YOUR TASK:
Below are some records; each one is to be set down again exactly.

DATA EXTRACT:

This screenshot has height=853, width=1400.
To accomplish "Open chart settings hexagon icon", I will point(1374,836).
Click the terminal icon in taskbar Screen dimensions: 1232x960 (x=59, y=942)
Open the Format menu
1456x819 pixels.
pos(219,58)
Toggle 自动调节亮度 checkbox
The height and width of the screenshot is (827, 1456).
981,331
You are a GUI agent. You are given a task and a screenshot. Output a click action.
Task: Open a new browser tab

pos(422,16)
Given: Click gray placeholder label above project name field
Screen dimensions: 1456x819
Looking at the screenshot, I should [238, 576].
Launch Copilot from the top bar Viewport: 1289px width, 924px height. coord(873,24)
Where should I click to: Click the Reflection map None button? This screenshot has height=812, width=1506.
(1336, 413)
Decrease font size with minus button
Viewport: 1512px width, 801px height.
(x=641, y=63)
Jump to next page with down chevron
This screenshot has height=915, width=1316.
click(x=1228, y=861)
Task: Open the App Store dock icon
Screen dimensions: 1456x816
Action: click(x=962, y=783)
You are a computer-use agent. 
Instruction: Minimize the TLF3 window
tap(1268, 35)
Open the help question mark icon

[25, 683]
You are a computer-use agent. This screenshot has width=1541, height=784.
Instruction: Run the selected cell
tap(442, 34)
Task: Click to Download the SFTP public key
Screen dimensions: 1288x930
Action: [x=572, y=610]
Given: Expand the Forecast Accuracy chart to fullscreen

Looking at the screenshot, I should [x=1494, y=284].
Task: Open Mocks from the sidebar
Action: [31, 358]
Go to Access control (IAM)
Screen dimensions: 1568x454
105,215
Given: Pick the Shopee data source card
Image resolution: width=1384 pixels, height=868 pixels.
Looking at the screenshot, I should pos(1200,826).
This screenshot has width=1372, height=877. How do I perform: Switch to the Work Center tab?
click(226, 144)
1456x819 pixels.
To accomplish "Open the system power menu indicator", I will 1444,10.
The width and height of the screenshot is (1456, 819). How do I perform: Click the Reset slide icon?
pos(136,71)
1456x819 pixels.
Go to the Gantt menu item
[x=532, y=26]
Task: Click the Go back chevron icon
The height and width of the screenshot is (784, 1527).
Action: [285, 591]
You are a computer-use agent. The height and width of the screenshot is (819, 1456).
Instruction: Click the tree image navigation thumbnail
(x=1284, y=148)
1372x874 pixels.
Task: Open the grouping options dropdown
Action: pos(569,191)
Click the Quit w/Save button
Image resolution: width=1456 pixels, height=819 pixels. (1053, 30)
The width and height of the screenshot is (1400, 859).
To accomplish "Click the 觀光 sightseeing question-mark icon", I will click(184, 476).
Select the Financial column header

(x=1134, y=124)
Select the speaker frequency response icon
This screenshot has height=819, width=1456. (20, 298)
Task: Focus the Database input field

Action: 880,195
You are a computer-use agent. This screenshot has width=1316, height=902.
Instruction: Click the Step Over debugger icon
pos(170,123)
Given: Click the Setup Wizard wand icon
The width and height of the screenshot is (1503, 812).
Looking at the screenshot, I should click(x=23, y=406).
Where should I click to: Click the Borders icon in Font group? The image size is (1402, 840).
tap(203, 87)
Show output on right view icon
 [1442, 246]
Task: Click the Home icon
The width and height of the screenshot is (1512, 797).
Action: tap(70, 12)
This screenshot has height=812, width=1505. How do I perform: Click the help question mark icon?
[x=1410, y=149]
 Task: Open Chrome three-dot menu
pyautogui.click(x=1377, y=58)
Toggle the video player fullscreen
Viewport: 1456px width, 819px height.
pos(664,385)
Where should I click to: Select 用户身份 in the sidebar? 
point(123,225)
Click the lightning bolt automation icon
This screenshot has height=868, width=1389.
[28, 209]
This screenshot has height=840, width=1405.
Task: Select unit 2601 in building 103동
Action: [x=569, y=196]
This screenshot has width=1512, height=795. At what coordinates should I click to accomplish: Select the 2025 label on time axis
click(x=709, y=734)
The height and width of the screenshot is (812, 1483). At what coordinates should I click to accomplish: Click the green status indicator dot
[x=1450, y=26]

TASK RESPONSE:
This screenshot has height=853, width=1400.
To accomplish "Open chart settings hexagon icon", I will point(1374,836).
Click the terminal icon in taskbar Screen dimensions: 1232x960 (x=59, y=942)
Open the Format menu
1456x819 pixels.
pos(219,58)
Toggle 自动调节亮度 checkbox
The height and width of the screenshot is (827, 1456).
981,331
You are a GUI agent. You are given a task and a screenshot. Output a click action.
Task: Open a new browser tab

pos(422,16)
Given: Click gray placeholder label above project name field
Screen dimensions: 1456x819
Looking at the screenshot, I should [238, 576].
Launch Copilot from the top bar Viewport: 1289px width, 924px height. coord(873,24)
Where should I click to: Click the Reflection map None button? This screenshot has height=812, width=1506.
(1336, 413)
Decrease font size with minus button
Viewport: 1512px width, 801px height.
(x=641, y=63)
Jump to next page with down chevron
This screenshot has height=915, width=1316.
click(x=1228, y=861)
Task: Open the App Store dock icon
Screen dimensions: 1456x816
Action: click(x=962, y=783)
You are a computer-use agent. 
Instruction: Minimize the TLF3 window
tap(1268, 35)
Open the help question mark icon

[25, 683]
You are a computer-use agent. This screenshot has width=1541, height=784.
Instruction: Run the selected cell
tap(442, 34)
Task: Click to Download the SFTP public key
Screen dimensions: 1288x930
Action: [x=572, y=610]
Given: Expand the Forecast Accuracy chart to fullscreen

Looking at the screenshot, I should [x=1494, y=284].
Task: Open Mocks from the sidebar
Action: [31, 358]
Go to Access control (IAM)
Screen dimensions: 1568x454
105,215
Given: Pick the Shopee data source card
Image resolution: width=1384 pixels, height=868 pixels.
Looking at the screenshot, I should pos(1200,826).
This screenshot has width=1372, height=877. How do I perform: Switch to the Work Center tab?
click(226, 144)
1456x819 pixels.
To accomplish "Open the system power menu indicator", I will 1444,10.
The width and height of the screenshot is (1456, 819). How do I perform: Click the Reset slide icon?
pos(136,71)
1456x819 pixels.
Go to the Gantt menu item
[x=532, y=26]
Task: Click the Go back chevron icon
The height and width of the screenshot is (784, 1527).
Action: [285, 591]
You are a computer-use agent. The height and width of the screenshot is (819, 1456).
Instruction: Click the tree image navigation thumbnail
(x=1284, y=148)
1372x874 pixels.
Task: Open the grouping options dropdown
Action: pos(569,191)
Click the Quit w/Save button
Image resolution: width=1456 pixels, height=819 pixels. (1053, 30)
The width and height of the screenshot is (1400, 859).
To accomplish "Click the 觀光 sightseeing question-mark icon", I will click(184, 476).
Select the Financial column header

(x=1134, y=124)
Select the speaker frequency response icon
This screenshot has height=819, width=1456. (20, 298)
Task: Focus the Database input field

Action: 880,195
You are a computer-use agent. This screenshot has width=1316, height=902.
Instruction: Click the Step Over debugger icon
pos(170,123)
Given: Click the Setup Wizard wand icon
The width and height of the screenshot is (1503, 812).
Looking at the screenshot, I should click(x=23, y=406).
Where should I click to: Click the Borders icon in Font group? The image size is (1402, 840).
tap(203, 87)
Show output on right view icon
 [1442, 246]
Task: Click the Home icon
The width and height of the screenshot is (1512, 797).
Action: tap(70, 12)
This screenshot has height=812, width=1505. How do I perform: Click the help question mark icon?
[x=1410, y=149]
 Task: Open Chrome three-dot menu
pyautogui.click(x=1377, y=58)
Toggle the video player fullscreen
Viewport: 1456px width, 819px height.
pos(664,385)
Where should I click to: Select 用户身份 in the sidebar? 
point(123,225)
Click the lightning bolt automation icon
This screenshot has height=868, width=1389.
[28, 209]
This screenshot has height=840, width=1405.
Task: Select unit 2601 in building 103동
Action: [x=569, y=196]
This screenshot has width=1512, height=795. At what coordinates should I click to accomplish: Select the 2025 label on time axis
click(x=709, y=734)
The height and width of the screenshot is (812, 1483). At what coordinates should I click to accomplish: Click the green status indicator dot
[x=1450, y=26]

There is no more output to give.